== Source material ==
[Start]
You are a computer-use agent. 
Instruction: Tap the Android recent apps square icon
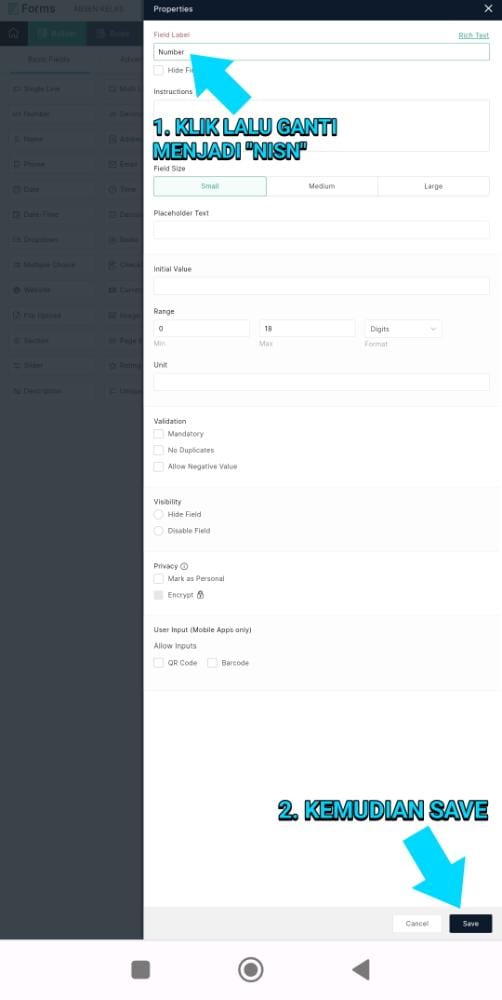click(x=140, y=969)
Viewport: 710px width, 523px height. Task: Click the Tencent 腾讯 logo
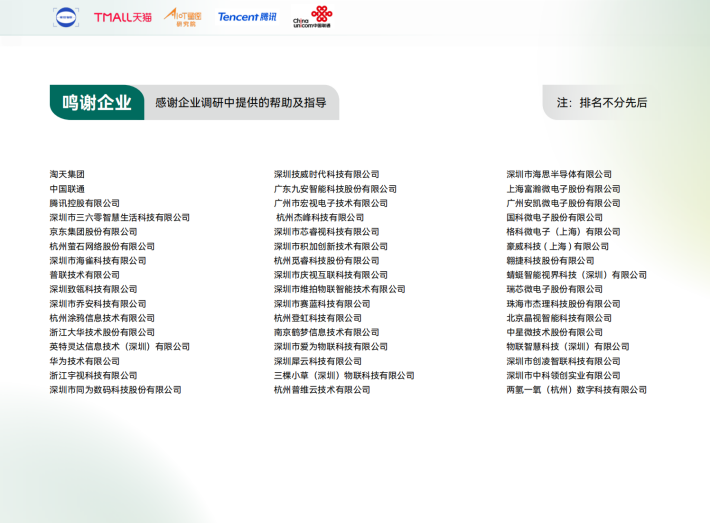(x=247, y=17)
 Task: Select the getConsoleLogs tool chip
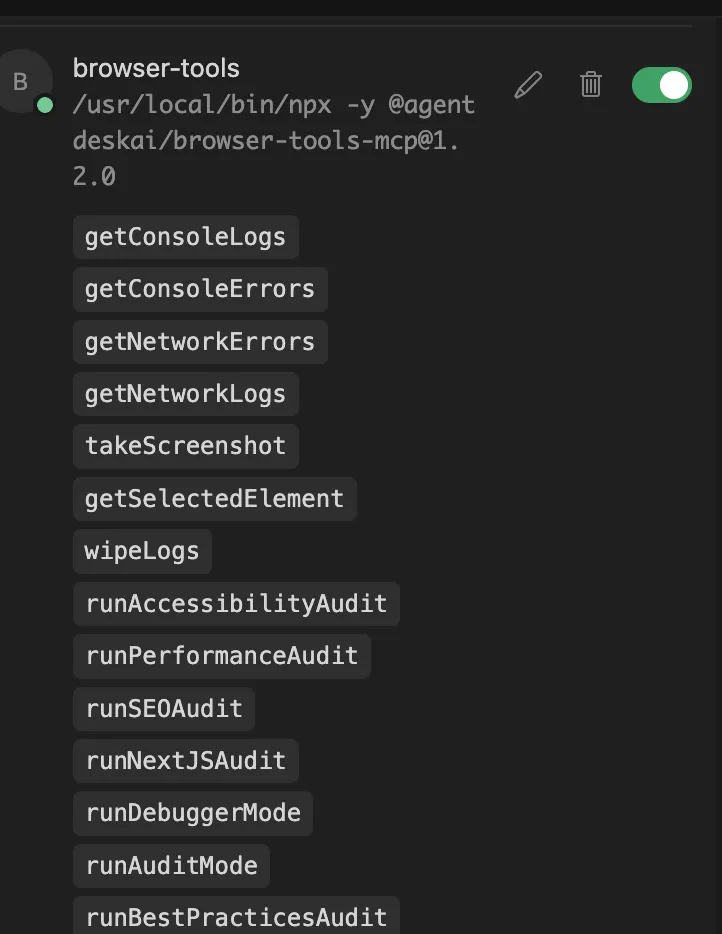pyautogui.click(x=185, y=237)
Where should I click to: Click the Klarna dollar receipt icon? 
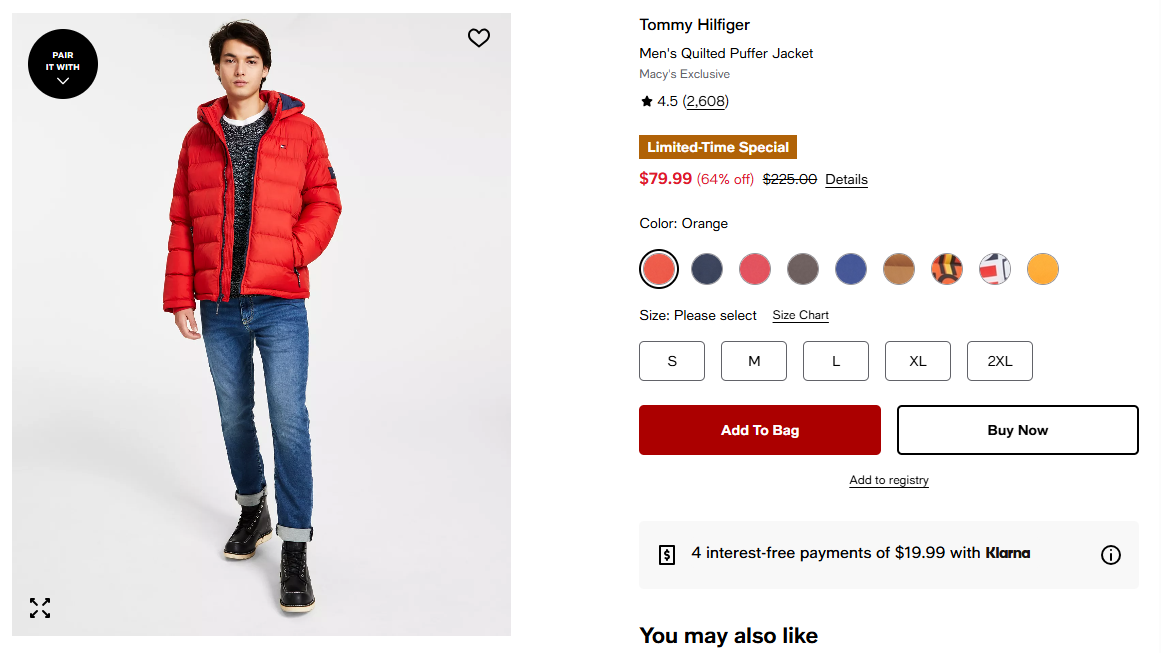click(667, 555)
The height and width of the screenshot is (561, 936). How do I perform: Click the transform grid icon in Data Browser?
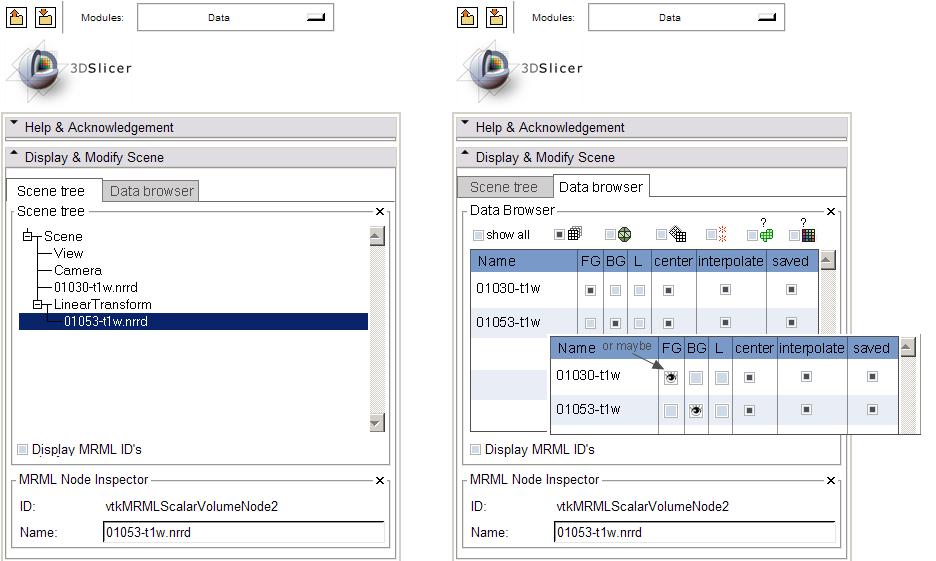tap(677, 234)
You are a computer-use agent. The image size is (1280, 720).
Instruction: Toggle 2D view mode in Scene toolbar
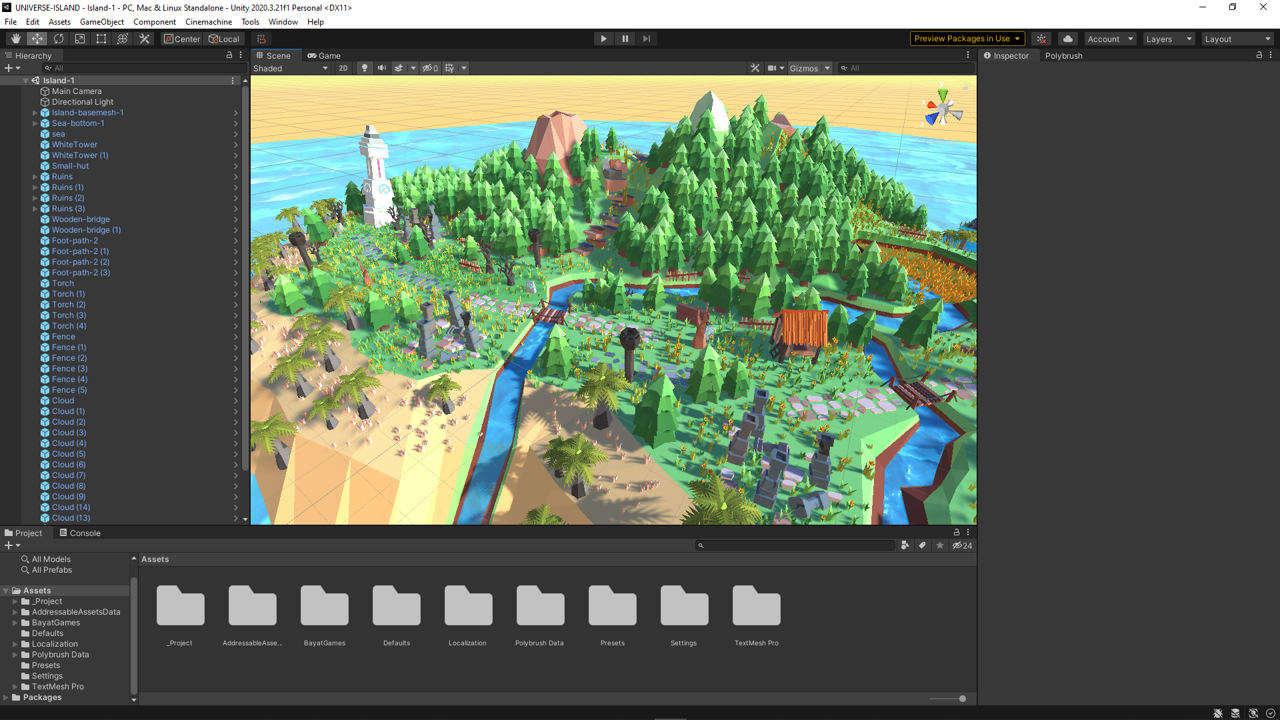[343, 68]
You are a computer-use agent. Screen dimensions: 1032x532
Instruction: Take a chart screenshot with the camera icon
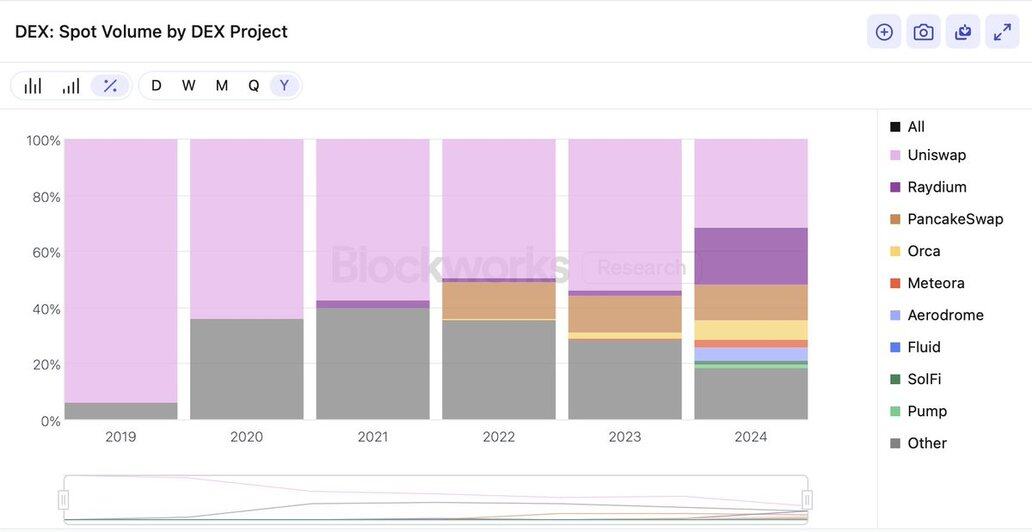pos(923,32)
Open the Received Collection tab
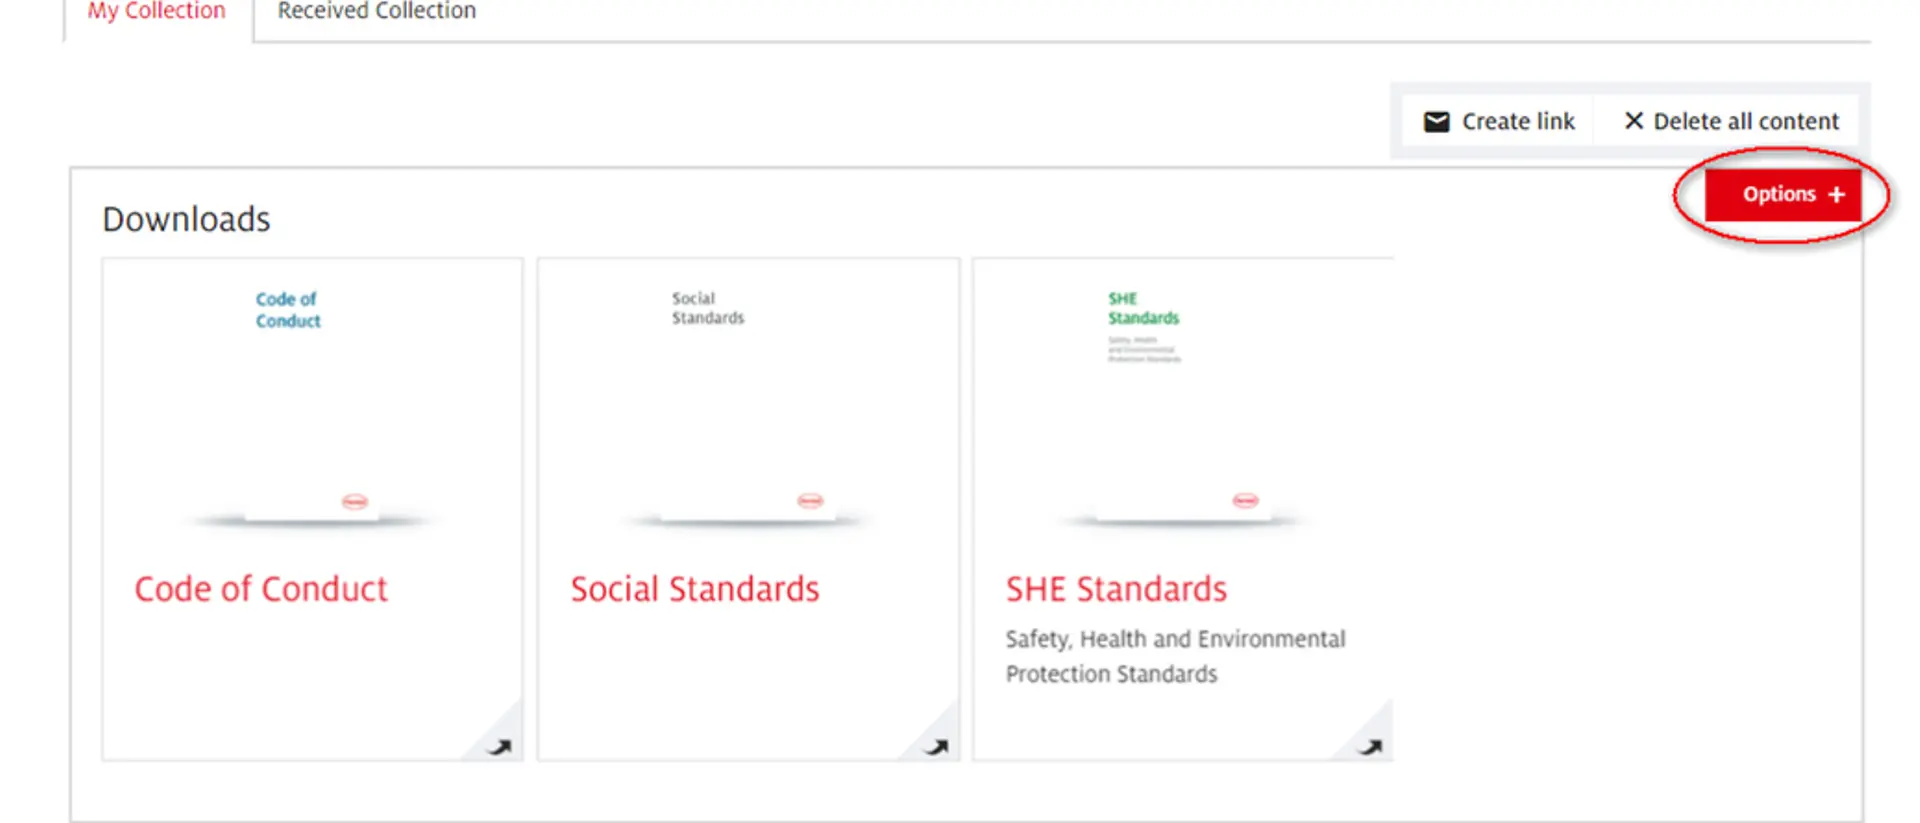The height and width of the screenshot is (823, 1920). (x=376, y=12)
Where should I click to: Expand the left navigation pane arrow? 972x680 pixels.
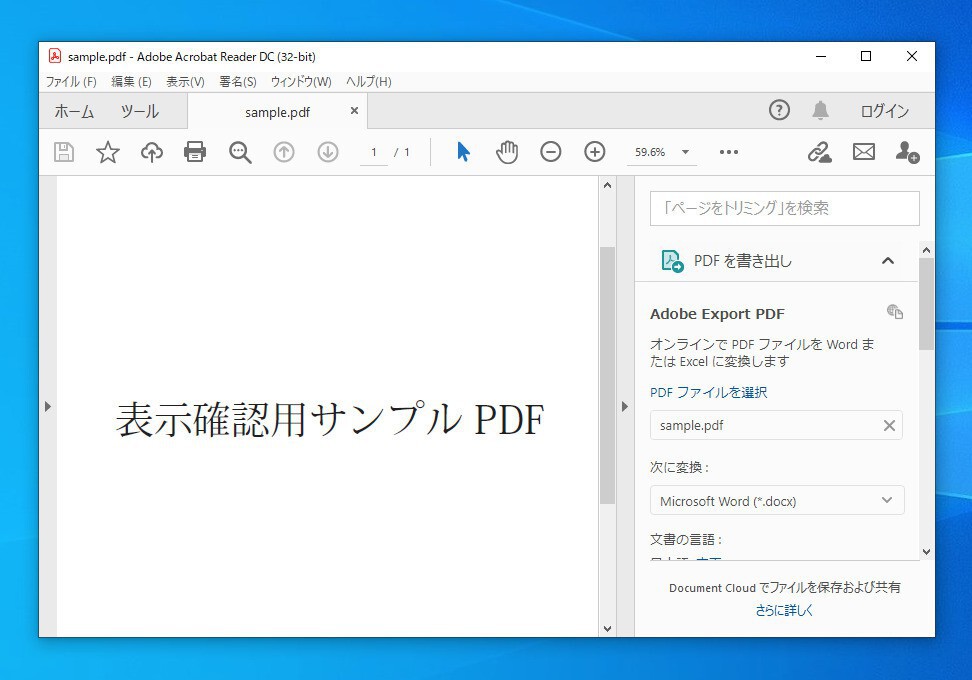tap(48, 406)
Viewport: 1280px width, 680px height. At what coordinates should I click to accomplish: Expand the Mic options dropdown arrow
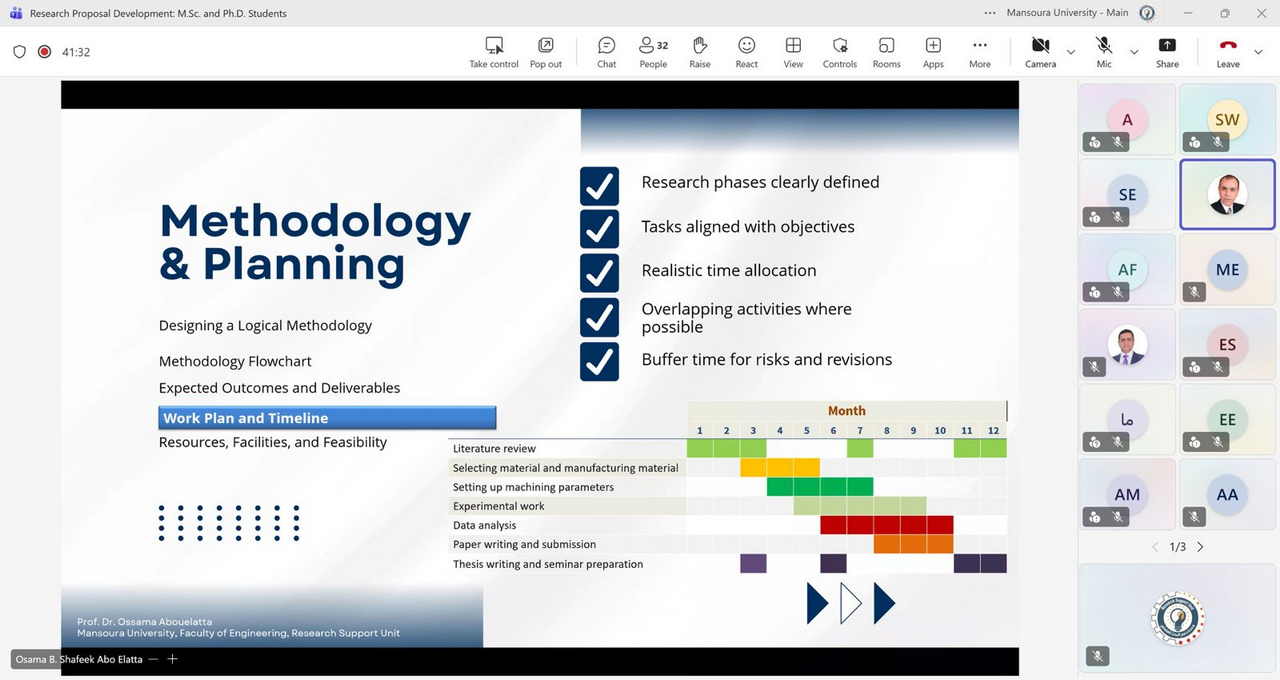pos(1134,52)
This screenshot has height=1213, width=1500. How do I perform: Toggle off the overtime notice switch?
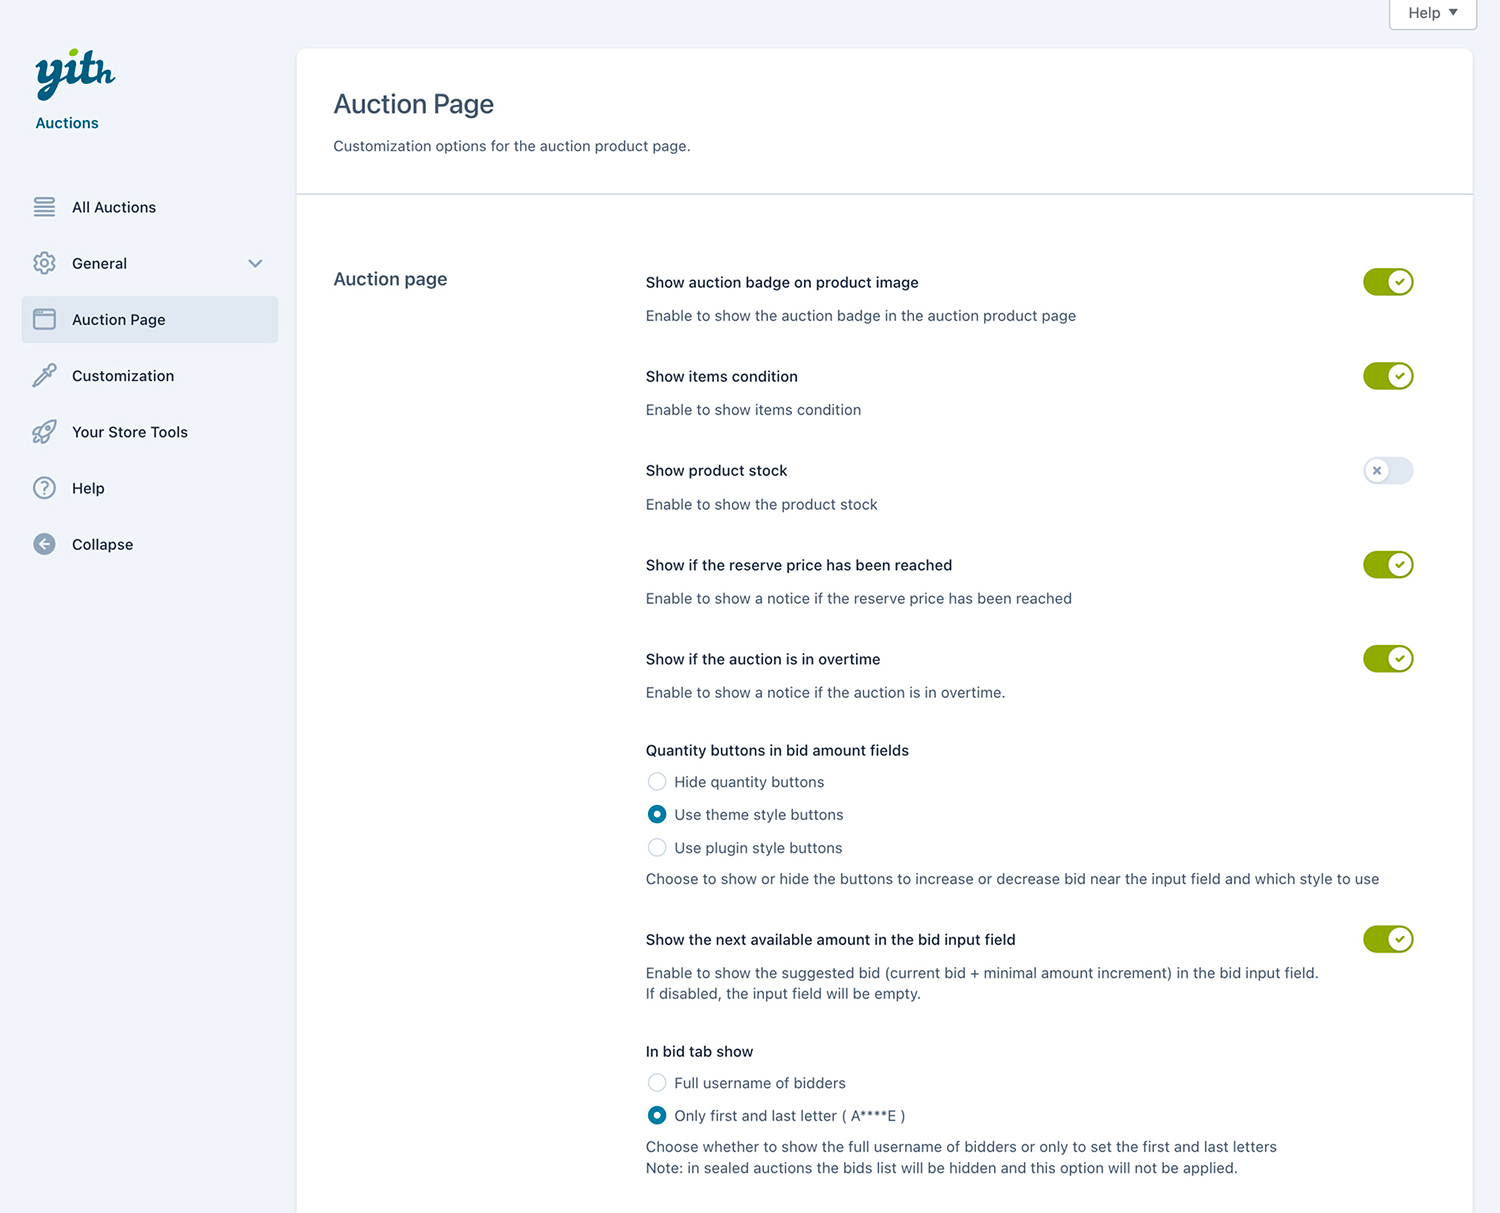click(1387, 659)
[End]
== Given instruction ==
Lay out every line of all the rows above as a Markdown table with the columns "No." and "Line", numbering each line and skipping blank lines. Leave the pictures out of the answer.

== Reply ==
| No. | Line |
|---|---|
| 1 | You are a computer-use agent.  |
| 2 | Instruction: Tap the Android recent apps square icon |
| 3 | click(x=140, y=969) |
| 4 | Viewport: 710px width, 523px height. Task: Click the Tencent 腾讯 logo |
| 5 | (x=247, y=17) |
| 6 |  Task: Select the getConsoleLogs tool chip |
| 7 | pyautogui.click(x=185, y=237) |
| 8 | Where should I click to: Click the Klarna dollar receipt icon?  |
| 9 | click(667, 555) |
| 10 | The height and width of the screenshot is (561, 936). How do I perform: Click the transform grid icon in Data Browser? |
| 11 | tap(677, 234) |
| 12 | You are a computer-use agent. The image size is (1280, 720). |
| 13 | Instruction: Toggle 2D view mode in Scene toolbar |
| 14 | [343, 68] |
| 15 | You are a computer-use agent. Screen dimensions: 1032x532 |
| 16 | Instruction: Take a chart screenshot with the camera icon |
| 17 | pos(923,32) |
| 18 | Open the Received Collection tab |
| 19 | The height and width of the screenshot is (823, 1920). (x=376, y=12) |
| 20 | Where should I click to: Expand the left navigation pane arrow? 972x680 pixels. |
| 21 | tap(48, 406) |
| 22 | Viewport: 1280px width, 680px height. At what coordinates should I click to accomplish: Expand the Mic options dropdown arrow |
| 23 | pos(1134,52) |
| 24 | This screenshot has height=1213, width=1500. How do I perform: Toggle off the overtime notice switch? |
| 25 | click(1387, 659) |